The Hotel Belloy Saint-Germain
Paris & its history
The Hotel Belloy Saint-Germain Paris, formerly the Hotel des Etrangers, was where the 19th century circle of poets called the Zutistes regularly met.
Among its members were names as illustrious as Charles Cros, Arthur Rimbaud, Paul Verlaine, André Gill, Ernest Cabaner and Leon Valade. The Zutistes were given to dissenting and radical thought.
Parody, caricature, poems and music enlivened these meetings at the Hotel des Etrangers.
The participants gathered in a room on the mezzanine and the debates went on late into the night, stopping only at sunrise.

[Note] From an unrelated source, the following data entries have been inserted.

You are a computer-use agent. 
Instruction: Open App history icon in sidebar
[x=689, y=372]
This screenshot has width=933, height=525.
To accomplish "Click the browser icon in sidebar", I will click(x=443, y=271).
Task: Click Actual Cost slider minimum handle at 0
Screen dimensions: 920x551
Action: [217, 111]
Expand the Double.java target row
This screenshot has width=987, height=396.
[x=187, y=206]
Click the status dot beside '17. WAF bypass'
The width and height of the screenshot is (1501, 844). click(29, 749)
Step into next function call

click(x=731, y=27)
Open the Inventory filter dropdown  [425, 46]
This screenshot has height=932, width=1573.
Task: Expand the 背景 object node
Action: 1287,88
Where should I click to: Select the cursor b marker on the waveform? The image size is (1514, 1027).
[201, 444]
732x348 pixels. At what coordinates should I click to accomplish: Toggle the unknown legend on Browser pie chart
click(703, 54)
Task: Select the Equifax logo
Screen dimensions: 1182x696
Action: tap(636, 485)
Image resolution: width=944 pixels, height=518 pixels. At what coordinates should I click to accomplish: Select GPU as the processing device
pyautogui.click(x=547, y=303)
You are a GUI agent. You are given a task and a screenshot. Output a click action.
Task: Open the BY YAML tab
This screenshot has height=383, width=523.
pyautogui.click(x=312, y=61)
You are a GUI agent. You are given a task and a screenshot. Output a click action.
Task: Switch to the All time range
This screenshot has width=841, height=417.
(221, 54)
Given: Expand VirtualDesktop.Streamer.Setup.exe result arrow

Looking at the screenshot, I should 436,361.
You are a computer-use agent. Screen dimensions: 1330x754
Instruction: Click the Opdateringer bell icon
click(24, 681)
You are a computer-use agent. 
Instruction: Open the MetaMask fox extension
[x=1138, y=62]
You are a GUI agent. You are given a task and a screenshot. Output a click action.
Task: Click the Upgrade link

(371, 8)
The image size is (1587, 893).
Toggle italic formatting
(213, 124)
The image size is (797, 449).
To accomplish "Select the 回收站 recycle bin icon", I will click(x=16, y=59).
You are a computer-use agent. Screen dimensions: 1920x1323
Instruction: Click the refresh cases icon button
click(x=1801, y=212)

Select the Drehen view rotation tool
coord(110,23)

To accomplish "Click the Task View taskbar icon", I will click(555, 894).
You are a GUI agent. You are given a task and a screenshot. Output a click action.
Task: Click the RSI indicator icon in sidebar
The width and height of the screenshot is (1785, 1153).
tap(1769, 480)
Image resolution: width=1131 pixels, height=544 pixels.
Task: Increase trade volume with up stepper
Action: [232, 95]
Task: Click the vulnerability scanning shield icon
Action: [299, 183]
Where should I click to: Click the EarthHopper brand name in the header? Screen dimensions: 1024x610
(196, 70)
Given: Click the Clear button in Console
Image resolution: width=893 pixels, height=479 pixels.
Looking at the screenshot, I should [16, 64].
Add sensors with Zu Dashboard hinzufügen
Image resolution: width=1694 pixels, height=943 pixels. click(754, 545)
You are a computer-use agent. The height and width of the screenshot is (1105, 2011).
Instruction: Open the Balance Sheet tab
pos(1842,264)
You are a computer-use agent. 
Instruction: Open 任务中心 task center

Between December 1870 and February 1871, Arthur Rimbaud lived on the mezzanine floor at the Hotel Belloy Saint-Germain Paris.
Situated in an intellectual district, enjoying the close proximity of the Sorbonne and deeply influenced by literature, the Hotel Belloy Saint-Germain Paris is an embodiment of the Paris of philosophers and enlightenment.
Today, the district has lost none of its excitement. Tourists, writers, booksellers and students mingle in the busy streets and vibrant shops.
The story permeates every part of the district; Notre-Dame Cathedral, built between the 12th and 14th centuries; the Ile de la Cité, “the head, the heart and the marrow of Paris”; the Sorbonne, founded in the 13th century and the hub of Parisian student life; the famous Gibert bookstores founded in 1886; and the Shakespeare & Co bookstore, which specialises in English literature and was frequented by Ernest Hemingway, Ezra Pound, F. Scott Fitzgerald, Gertrude Stein and James Joyce.
On the blue summer evenings, I shall go down the paths,
Getting pricked by the corn, crushing the short grass:
In a dream I shall feel its coolness on my feet.
I shall let the wind bathe my bare head.
I shall not speak, I shall think about nothing:
But endless love will mount in my soul,
And I shall travel far, very far, like a gipsy,
Through the countryside, as happy as if I were with a woman.